§ TO DO:
1 > Using the zigzag persistence paper, answer these questions:
(a) Who introduced zigzag persistence, and in what year?
(b) Which library is used to compute zigzag persistence?
(c) What is the estimated runtime for computing zigzag persistence across the full panel, and on what hardware?
2 > Rewrite the part of the zigzag persistence paper that opens with the words containing "The BHPS/Understanding Society" and closes with "within each window.", putting "Čech complex" in place of "Rips complex".

§ DOCUMENT EXTRACT:
◇ ◇ ◇ ◇ ◇ ◇ ◇

Zigzag Persistence for Business Cycle Topology

Introduction

Employment trajectory topology is not static. As macroeconomic conditions shift, the structural patterns of career paths change: new instability patterns emerge, stable employment clusters contract, and cyclical unemployment loops proliferate. Standard persistent homology cannot capture this temporal variation, because it analyses a fixed point cloud. Zigzag persistence — introduced by Carlsson and de Silva (2010) — generalises persistent homology to sequences of spaces connected by inclusion maps, enabling the tracking of topological features through time.

This paper applies zigzag persistence to time-indexed slices of employment trajectory data, measuring how the topology of career space evolves across the macroeconomic cycle.

Background

Zigzag Persistence

In standard persistent homology, a sequence of nested spaces $\emptyset \subset X_0 \subset X_1 \subset \cdots \subset X_n$ is analysed via inclusion maps. Zigzag persistence relaxes this to arbitrary sequences of spaces connected by maps in either direction: $X_0 \leftrightarrow X_1 \leftrightarrow \cdots \leftrightarrow X_n$. Features (connected components, loops, voids) are tracked across this sequence, with birth and death times in the corresponding barcode.

Business Cycle Effects on Employment

The sociological literature documents business cycle effects on employment outcomes, but characterises them via changes in rates (unemployment, inactivity) rather than changes in structural patterns. Zigzag persistence offers a complementary structural characterisation.

Methods

The BHPS/Understanding Society panel is partitioned into five-year rolling windows advancing by one year. For each window, the Rips complex of the trajectory sub-population is computed and added to the zigzag sequence. Zigzag persistence is computed using the Gudhi library. A topological complexity index is constructed from the sum of H₁ barcode lengths within each window.

Computing zigzag persistence across the full panel is computationally demanding; runtime is estimated at 8–24 hours on a modern 32-core CPU.

◇ ◇ ◇ ◇ ◇ ◇ ◇

§ DATASET SECTION:

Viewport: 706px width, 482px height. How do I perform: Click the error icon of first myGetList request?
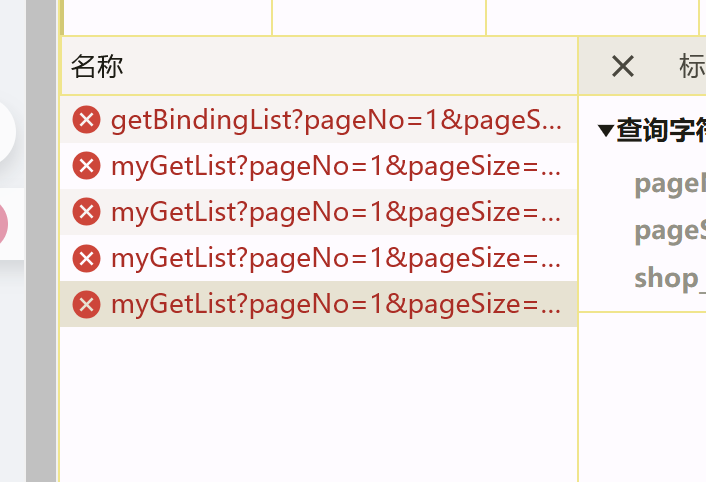click(87, 166)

◇ ◇ ◇ ◇ ◇ ◇ ◇

§ ANSWERS TO THE TASKS:
1 >
(a) Carlsson and de Silva, in 2010.
(b) The Gudhi library.
(c) 8–24 hours, on a modern 32-core CPU.

2 >
The BHPS/Understanding Society panel is partitioned into five-year rolling windows advancing by one year. For each window, the Čech complex of the trajectory sub-population is computed and added to the zigzag sequence. Zigzag persistence is computed using the Gudhi library. A topological complexity index is constructed from the sum of H₁ barcode lengths within each window.